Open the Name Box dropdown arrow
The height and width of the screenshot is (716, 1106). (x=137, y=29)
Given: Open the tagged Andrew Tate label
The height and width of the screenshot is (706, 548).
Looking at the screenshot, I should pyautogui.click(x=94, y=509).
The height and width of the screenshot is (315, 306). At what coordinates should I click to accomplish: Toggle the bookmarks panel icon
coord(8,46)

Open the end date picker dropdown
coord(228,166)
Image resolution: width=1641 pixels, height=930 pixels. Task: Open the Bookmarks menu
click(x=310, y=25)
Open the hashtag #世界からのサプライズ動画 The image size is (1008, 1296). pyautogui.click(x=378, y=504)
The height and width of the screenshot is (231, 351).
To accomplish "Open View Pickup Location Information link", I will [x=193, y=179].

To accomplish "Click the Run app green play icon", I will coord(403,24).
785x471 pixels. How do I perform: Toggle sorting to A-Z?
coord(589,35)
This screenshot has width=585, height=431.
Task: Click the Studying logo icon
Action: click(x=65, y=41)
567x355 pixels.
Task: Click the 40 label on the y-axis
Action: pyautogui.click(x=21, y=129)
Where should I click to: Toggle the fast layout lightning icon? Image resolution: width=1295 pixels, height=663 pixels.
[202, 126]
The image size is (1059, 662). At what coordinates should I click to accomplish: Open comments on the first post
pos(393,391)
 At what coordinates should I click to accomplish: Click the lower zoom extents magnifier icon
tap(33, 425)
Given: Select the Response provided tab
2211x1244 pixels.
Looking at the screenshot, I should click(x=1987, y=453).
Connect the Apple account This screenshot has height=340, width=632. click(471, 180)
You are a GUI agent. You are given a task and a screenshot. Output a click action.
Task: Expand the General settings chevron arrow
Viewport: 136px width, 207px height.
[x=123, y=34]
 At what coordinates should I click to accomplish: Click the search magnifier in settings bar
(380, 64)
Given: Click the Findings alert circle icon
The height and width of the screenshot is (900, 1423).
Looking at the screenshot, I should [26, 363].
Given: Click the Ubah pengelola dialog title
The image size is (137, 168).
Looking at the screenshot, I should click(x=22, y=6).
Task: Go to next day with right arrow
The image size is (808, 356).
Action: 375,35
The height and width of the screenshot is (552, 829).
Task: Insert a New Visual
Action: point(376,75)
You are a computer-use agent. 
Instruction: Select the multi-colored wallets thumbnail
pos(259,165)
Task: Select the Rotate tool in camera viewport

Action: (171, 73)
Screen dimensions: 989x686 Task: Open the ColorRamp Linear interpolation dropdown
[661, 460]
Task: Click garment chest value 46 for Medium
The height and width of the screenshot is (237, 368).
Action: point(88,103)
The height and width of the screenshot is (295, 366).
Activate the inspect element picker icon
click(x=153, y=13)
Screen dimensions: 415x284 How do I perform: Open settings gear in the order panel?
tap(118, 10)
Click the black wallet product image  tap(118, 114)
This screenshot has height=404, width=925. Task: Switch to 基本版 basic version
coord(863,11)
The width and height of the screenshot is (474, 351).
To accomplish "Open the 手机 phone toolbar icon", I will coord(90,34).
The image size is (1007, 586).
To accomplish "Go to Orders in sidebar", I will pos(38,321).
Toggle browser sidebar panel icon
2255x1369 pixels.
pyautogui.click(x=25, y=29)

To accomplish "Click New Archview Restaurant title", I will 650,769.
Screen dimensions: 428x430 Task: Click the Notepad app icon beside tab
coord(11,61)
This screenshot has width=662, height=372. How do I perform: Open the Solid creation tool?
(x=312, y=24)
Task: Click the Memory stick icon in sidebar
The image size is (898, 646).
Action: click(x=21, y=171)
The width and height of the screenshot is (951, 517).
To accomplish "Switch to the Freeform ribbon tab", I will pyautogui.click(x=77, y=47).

Direction: Rewrite every line of the records above as a Markdown table with the columns Row and Line, numbering each row and leaving out blank lines.

Output:
| Row | Line |
|---|---|
| 1 | Open the Name Box dropdown arrow |
| 2 | The height and width of the screenshot is (716, 1106). (x=137, y=29) |
| 3 | Given: Open the tagged Andrew Tate label |
| 4 | The height and width of the screenshot is (706, 548). |
| 5 | Looking at the screenshot, I should pyautogui.click(x=94, y=509). |
| 6 | The height and width of the screenshot is (315, 306). At what coordinates should I click to accomplish: Toggle the bookmarks panel icon |
| 7 | coord(8,46) |
| 8 | Open the end date picker dropdown |
| 9 | coord(228,166) |
| 10 | Image resolution: width=1641 pixels, height=930 pixels. Task: Open the Bookmarks menu |
| 11 | click(x=310, y=25) |
| 12 | Open the hashtag #世界からのサプライズ動画 The image size is (1008, 1296). pyautogui.click(x=378, y=504) |
| 13 | The height and width of the screenshot is (231, 351). |
| 14 | To accomplish "Open View Pickup Location Information link", I will [x=193, y=179]. |
| 15 | To accomplish "Click the Run app green play icon", I will coord(403,24). |
| 16 | 785x471 pixels. How do I perform: Toggle sorting to A-Z? |
| 17 | coord(589,35) |
| 18 | This screenshot has width=585, height=431. |
| 19 | Task: Click the Studying logo icon |
| 20 | Action: click(x=65, y=41) |
| 21 | 567x355 pixels. |
| 22 | Task: Click the 40 label on the y-axis |
| 23 | Action: pyautogui.click(x=21, y=129) |
| 24 | Where should I click to: Toggle the fast layout lightning icon? Image resolution: width=1295 pixels, height=663 pixels. |
| 25 | [202, 126] |
| 26 | The image size is (1059, 662). At what coordinates should I click to accomplish: Open comments on the first post |
| 27 | pos(393,391) |
| 28 |  At what coordinates should I click to accomplish: Click the lower zoom extents magnifier icon |
| 29 | tap(33, 425) |
| 30 | Given: Select the Response provided tab |
| 31 | 2211x1244 pixels. |
| 32 | Looking at the screenshot, I should click(x=1987, y=453). |
| 33 | Connect the Apple account This screenshot has height=340, width=632. click(471, 180) |
| 34 | You are a GUI agent. You are given a task and a screenshot. Output a click action. |
| 35 | Task: Expand the General settings chevron arrow |
| 36 | Viewport: 136px width, 207px height. |
| 37 | [x=123, y=34] |
| 38 |  At what coordinates should I click to accomplish: Click the search magnifier in settings bar |
| 39 | (380, 64) |
| 40 | Given: Click the Findings alert circle icon |
| 41 | The height and width of the screenshot is (900, 1423). |
| 42 | Looking at the screenshot, I should [26, 363]. |
| 43 | Given: Click the Ubah pengelola dialog title |
| 44 | The image size is (137, 168). |
| 45 | Looking at the screenshot, I should click(x=22, y=6). |
| 46 | Task: Go to next day with right arrow |
| 47 | The image size is (808, 356). |
| 48 | Action: 375,35 |
| 49 | The height and width of the screenshot is (552, 829). |
| 50 | Task: Insert a New Visual |
| 51 | Action: point(376,75) |
| 52 | You are a computer-use agent.  |
| 53 | Instruction: Select the multi-colored wallets thumbnail |
| 54 | pos(259,165) |
| 55 | Task: Select the Rotate tool in camera viewport |
| 56 | Action: (171, 73) |
| 57 | Screen dimensions: 989x686 Task: Open the ColorRamp Linear interpolation dropdown |
| 58 | [661, 460] |
| 59 | Task: Click garment chest value 46 for Medium |
| 60 | The height and width of the screenshot is (237, 368). |
| 61 | Action: point(88,103) |
| 62 | The height and width of the screenshot is (295, 366). |
| 63 | Activate the inspect element picker icon |
| 64 | click(x=153, y=13) |
| 65 | Screen dimensions: 415x284 How do I perform: Open settings gear in the order panel? |
| 66 | tap(118, 10) |
| 67 | Click the black wallet product image  tap(118, 114) |
| 68 | This screenshot has height=404, width=925. Task: Switch to 基本版 basic version |
| 69 | coord(863,11) |
| 70 | The width and height of the screenshot is (474, 351). |
| 71 | To accomplish "Open the 手机 phone toolbar icon", I will coord(90,34). |
| 72 | The image size is (1007, 586). |
| 73 | To accomplish "Go to Orders in sidebar", I will pos(38,321). |
| 74 | Toggle browser sidebar panel icon |
| 75 | 2255x1369 pixels. |
| 76 | pyautogui.click(x=25, y=29) |
| 77 | To accomplish "Click New Archview Restaurant title", I will 650,769. |
| 78 | Screen dimensions: 428x430 Task: Click the Notepad app icon beside tab |
| 79 | coord(11,61) |
| 80 | This screenshot has width=662, height=372. How do I perform: Open the Solid creation tool? |
| 81 | (x=312, y=24) |
| 82 | Task: Click the Memory stick icon in sidebar |
| 83 | The image size is (898, 646). |
| 84 | Action: click(x=21, y=171) |
| 85 | The width and height of the screenshot is (951, 517). |
| 86 | To accomplish "Switch to the Freeform ribbon tab", I will pyautogui.click(x=77, y=47). |